## EXERCISE INSTRUCTIONS
Each line that holds the word "more" counts once; give the total for the records below and nothing else.

(Collected data)
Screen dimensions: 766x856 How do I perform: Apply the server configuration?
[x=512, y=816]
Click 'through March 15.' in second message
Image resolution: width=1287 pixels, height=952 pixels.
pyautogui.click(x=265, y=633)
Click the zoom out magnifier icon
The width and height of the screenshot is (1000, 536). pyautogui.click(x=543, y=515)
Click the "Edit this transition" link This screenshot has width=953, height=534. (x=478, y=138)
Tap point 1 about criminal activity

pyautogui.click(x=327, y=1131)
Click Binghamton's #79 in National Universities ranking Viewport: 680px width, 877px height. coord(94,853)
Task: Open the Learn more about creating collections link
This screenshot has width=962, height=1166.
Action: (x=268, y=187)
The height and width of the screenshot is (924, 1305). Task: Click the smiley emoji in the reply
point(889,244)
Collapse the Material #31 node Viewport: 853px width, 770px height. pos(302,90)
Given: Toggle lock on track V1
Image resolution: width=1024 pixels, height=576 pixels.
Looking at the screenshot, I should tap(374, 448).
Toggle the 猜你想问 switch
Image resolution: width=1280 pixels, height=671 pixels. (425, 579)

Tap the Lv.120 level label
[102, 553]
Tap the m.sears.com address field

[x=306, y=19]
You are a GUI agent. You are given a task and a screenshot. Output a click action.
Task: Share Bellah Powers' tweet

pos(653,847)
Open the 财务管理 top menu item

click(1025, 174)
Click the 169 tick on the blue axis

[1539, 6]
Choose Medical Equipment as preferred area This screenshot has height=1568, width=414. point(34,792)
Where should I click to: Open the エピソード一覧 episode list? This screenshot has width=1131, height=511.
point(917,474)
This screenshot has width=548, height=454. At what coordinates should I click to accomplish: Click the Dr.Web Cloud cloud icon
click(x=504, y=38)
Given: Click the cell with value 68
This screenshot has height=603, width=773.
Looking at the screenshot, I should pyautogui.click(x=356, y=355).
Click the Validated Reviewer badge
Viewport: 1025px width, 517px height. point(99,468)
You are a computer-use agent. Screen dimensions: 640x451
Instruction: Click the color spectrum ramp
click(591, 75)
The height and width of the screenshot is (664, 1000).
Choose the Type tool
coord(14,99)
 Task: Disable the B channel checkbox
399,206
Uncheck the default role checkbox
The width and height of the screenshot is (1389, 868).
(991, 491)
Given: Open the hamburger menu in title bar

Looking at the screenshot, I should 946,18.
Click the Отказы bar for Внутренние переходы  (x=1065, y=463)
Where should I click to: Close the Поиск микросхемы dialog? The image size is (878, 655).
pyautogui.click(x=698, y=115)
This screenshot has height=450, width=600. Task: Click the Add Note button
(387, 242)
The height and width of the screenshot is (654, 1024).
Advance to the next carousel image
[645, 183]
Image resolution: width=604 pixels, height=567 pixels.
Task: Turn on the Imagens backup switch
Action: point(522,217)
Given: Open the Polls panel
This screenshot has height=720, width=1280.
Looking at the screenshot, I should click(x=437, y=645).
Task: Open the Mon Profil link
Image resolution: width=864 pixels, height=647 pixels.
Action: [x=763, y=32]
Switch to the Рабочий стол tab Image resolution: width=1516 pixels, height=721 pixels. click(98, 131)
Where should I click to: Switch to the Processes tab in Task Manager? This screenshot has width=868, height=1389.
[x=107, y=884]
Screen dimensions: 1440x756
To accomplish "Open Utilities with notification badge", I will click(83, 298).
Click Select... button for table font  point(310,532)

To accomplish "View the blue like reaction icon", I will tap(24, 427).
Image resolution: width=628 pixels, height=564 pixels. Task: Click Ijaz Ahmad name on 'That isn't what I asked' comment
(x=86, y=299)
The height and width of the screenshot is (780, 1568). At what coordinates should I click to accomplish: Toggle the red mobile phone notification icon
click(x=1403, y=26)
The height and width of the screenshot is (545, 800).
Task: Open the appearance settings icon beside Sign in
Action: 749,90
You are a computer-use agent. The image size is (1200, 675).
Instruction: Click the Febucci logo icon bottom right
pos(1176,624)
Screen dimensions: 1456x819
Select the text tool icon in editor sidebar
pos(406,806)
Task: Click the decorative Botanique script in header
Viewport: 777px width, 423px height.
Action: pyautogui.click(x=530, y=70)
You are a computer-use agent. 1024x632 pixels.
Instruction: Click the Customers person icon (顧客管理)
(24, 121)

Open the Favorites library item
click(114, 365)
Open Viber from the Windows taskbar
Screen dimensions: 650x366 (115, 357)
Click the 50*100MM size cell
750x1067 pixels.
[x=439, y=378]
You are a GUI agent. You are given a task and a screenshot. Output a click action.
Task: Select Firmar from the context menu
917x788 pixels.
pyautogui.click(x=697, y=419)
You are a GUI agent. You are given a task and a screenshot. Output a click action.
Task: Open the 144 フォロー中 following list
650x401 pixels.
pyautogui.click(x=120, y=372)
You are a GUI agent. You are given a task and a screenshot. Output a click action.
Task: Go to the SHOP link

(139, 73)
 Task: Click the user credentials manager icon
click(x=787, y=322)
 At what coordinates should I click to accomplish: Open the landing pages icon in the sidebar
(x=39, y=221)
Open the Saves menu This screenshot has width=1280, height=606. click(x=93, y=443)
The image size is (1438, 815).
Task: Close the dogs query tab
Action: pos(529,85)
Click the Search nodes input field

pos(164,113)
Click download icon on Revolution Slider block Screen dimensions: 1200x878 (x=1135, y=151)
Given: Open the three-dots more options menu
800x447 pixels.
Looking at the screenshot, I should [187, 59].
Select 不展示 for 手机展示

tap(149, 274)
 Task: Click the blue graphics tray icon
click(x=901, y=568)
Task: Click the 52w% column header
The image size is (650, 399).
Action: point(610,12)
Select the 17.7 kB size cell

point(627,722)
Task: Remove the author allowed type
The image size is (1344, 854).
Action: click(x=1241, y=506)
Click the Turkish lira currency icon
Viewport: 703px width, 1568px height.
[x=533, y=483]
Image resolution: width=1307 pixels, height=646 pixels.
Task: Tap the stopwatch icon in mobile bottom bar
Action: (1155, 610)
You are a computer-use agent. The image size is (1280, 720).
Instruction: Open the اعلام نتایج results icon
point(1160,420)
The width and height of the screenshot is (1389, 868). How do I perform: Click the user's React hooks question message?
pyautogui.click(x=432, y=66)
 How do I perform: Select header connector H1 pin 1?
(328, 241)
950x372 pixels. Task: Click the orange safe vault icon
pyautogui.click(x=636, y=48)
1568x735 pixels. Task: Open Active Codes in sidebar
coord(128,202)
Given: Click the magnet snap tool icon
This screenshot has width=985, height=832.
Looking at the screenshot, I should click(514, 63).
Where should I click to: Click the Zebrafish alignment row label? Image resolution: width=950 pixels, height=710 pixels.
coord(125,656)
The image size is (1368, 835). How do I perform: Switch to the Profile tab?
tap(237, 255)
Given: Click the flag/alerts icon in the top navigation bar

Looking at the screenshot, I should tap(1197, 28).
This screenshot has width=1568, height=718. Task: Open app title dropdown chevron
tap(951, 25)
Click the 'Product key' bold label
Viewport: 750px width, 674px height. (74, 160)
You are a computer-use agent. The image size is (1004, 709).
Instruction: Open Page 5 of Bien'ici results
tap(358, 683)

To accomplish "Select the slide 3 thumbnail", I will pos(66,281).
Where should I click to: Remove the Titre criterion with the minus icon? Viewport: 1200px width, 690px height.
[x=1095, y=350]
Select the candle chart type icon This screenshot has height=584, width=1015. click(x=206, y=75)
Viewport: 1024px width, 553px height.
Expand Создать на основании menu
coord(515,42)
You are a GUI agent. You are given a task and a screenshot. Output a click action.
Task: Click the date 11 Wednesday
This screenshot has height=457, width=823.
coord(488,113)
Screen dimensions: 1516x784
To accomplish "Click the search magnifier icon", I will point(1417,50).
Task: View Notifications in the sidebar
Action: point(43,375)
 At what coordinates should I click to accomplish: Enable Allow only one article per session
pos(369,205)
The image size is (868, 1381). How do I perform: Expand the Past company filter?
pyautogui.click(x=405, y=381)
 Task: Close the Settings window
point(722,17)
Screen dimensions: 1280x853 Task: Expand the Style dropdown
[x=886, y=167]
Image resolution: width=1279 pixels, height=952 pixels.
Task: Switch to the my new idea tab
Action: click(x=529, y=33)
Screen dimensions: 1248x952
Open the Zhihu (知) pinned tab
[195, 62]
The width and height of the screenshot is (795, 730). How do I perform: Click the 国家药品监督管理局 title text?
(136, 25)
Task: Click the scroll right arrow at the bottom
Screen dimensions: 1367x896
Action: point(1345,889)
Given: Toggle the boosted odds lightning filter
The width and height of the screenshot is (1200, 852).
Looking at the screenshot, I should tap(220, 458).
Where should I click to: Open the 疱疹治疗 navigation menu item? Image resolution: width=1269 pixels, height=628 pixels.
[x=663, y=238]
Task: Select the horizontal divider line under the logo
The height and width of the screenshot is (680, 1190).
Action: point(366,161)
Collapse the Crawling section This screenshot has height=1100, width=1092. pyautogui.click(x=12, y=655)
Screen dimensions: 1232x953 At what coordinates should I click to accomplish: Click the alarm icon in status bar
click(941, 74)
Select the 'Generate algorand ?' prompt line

## RESULT BELOW
2